Short exercise 1 | Using the viewing calendar, mark each statement yes or no and back each answer with the deciding words quoted exactly: (a) The package holds films Dziga Vertov made after Man With a Movie Camera. (b) Michael Nyman provides the score. (c) The release sells for 29.95 Euros.
Short exercise 2 | Duplicate the records exactly, everything from the first line of the records down to the line that contains "pos(658,450)", including both ends.

Passage given |

--------------------

2010: A FIRST QUARTER VIEWING CALENDAR

January 5, 2010

It’s time to stagger into the new year with eyes thrust forward. No more list-making and list-arguing and dwelling on the decade that was. Let us break free from our immediate history and nostalgia’s uncomfortably warm grip to embrace the rambunctious year to come. We’re going to squeeze out its tender juices one month at a time, with a touch too much enthusiasm that will emit a pungent, ripe scent of dreams yet to be dashed. Yes, these are the images I will rush to imbibe in the first quarter (and a bit more) of 2010:

January-ish

A Sixth Part of the World (1926) & The Eleventh Year (1928) (DVD, Edition Filmmuseum)

(DVD, Edition Filmmuseum)

Available now from the Edition Filmmuseum, this damnably seductive looking package contains the films Dziga Vertov made immediately prior to his epochal Man With a Movie Camera. The Filmmuseum describes the first as a “poetic travelogue”, and the second as a “visual symphony.” Michael Nyman provides the score, and bilingual booklets are included. This is an all-region release, and is 29.95 Euros, which is more USD than I can afford. I take donations.

Sweetgrass(Theatrical, Cinema Guild)

--------------------

Records for this exercise |
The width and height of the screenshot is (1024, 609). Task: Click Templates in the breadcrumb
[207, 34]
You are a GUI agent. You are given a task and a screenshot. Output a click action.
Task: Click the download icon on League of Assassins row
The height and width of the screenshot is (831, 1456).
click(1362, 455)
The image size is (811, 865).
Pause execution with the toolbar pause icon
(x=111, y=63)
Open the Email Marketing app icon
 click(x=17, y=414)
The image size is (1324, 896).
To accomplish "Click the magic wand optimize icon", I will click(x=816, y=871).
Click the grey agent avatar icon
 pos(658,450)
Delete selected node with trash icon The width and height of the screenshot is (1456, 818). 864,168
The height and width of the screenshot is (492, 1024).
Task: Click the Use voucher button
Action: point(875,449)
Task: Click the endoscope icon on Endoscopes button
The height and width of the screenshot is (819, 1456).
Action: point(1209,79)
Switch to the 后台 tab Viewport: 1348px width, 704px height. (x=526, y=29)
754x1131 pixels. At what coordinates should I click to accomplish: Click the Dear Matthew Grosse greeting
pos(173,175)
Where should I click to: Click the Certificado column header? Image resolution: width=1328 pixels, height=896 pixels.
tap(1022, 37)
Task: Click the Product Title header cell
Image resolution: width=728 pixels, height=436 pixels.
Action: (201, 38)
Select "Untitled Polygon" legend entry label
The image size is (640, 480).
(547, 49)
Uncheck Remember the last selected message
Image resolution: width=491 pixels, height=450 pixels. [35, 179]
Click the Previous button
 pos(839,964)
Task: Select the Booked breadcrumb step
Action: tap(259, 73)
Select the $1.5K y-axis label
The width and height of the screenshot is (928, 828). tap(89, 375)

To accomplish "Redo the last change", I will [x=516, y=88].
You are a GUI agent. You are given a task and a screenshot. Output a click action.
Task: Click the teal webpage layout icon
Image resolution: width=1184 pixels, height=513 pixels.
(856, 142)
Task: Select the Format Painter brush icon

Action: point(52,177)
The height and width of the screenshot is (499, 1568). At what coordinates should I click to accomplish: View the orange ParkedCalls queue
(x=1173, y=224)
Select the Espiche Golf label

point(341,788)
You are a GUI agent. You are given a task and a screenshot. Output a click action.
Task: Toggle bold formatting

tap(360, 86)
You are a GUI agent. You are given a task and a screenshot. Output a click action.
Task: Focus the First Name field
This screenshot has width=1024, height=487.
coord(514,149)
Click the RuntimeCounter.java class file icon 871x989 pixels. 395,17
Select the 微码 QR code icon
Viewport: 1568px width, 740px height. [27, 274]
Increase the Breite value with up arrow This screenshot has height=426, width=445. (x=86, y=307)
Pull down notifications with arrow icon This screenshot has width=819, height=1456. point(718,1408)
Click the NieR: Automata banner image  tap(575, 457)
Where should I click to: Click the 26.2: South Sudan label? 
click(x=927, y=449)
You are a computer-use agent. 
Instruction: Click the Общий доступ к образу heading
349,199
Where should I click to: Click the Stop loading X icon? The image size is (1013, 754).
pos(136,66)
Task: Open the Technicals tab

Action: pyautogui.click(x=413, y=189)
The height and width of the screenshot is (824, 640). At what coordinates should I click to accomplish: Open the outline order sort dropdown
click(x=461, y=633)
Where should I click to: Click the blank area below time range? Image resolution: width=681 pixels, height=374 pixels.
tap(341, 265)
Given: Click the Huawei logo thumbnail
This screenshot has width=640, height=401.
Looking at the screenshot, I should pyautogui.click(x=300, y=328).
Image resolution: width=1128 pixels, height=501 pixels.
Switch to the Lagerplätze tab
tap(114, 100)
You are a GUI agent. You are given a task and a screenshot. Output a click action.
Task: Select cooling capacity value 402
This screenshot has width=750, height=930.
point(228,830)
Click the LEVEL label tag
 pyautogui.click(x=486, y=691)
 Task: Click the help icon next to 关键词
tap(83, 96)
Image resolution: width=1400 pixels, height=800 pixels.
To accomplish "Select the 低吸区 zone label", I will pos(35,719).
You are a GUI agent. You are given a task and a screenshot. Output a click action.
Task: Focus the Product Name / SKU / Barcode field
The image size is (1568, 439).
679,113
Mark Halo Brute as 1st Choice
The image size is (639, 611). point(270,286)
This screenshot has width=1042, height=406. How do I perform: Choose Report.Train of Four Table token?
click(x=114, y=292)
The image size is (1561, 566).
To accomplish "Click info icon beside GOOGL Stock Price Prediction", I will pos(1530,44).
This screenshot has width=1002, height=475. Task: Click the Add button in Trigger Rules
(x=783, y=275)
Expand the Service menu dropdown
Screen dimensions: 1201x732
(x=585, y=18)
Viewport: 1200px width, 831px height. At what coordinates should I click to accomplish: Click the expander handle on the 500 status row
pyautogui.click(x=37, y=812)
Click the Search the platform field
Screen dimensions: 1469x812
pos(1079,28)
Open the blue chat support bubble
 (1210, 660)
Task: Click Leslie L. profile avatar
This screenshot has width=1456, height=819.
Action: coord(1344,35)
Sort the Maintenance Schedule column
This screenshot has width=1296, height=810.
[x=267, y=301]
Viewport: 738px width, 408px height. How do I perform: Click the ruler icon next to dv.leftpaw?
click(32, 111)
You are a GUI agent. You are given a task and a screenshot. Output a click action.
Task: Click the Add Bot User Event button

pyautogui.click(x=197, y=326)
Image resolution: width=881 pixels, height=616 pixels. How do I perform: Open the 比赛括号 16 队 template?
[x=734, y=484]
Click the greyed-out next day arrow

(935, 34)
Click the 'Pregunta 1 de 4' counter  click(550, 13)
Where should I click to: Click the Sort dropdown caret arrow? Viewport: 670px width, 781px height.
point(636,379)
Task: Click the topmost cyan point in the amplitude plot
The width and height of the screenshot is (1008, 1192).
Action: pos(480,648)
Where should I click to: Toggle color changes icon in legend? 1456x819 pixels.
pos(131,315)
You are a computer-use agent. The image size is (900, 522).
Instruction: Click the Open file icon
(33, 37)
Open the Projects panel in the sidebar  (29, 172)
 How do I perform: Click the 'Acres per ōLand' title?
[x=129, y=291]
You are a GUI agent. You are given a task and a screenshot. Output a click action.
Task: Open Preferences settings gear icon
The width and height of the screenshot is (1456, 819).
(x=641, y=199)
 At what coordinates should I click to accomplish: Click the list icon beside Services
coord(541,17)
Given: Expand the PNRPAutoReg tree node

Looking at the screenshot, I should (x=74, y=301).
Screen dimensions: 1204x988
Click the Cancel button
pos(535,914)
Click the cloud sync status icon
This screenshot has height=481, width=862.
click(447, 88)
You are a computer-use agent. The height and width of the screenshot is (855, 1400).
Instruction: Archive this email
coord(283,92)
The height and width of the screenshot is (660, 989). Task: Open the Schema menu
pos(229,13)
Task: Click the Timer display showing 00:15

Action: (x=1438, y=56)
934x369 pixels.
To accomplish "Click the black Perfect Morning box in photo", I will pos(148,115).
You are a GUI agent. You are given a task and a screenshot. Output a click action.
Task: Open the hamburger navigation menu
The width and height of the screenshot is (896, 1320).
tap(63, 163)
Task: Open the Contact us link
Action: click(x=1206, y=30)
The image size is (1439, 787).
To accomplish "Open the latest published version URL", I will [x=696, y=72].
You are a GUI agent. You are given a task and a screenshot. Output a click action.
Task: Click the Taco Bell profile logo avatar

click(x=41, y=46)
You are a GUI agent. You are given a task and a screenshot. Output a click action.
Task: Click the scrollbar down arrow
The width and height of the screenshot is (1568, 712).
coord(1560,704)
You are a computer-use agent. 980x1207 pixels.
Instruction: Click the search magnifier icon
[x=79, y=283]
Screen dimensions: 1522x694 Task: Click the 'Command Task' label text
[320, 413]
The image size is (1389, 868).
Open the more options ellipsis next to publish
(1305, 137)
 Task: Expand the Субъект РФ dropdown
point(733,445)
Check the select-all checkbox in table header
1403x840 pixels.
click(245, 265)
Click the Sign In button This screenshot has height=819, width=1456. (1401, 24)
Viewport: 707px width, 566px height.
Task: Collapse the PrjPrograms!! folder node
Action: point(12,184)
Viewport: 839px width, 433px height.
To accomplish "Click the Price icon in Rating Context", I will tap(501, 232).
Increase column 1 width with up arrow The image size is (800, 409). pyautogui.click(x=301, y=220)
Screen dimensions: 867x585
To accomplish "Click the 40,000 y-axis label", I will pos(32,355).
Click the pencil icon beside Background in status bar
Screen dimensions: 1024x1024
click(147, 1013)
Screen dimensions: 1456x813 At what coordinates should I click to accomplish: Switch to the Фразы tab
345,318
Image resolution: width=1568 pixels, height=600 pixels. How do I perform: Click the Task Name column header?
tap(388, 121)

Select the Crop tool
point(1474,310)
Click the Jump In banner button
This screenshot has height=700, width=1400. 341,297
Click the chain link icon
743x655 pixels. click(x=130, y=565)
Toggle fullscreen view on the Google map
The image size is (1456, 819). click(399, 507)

--------------------

Worked solution 1 |
(a) No: "contains the films Dziga Vertov made immediately prior to his epochal Man With a Movie Camera"
(b) Yes: "Michael Nyman provides the score"
(c) Yes: "is 29.95 Euros"

Worked solution 2 |
The width and height of the screenshot is (1024, 609). Task: Click Templates in the breadcrumb
[207, 34]
You are a GUI agent. You are given a task and a screenshot. Output a click action.
Task: Click the download icon on League of Assassins row
The height and width of the screenshot is (831, 1456).
click(1362, 455)
The image size is (811, 865).
Pause execution with the toolbar pause icon
(x=111, y=63)
Open the Email Marketing app icon
 click(x=17, y=414)
The image size is (1324, 896).
To accomplish "Click the magic wand optimize icon", I will click(x=816, y=871).
Click the grey agent avatar icon
 pos(658,450)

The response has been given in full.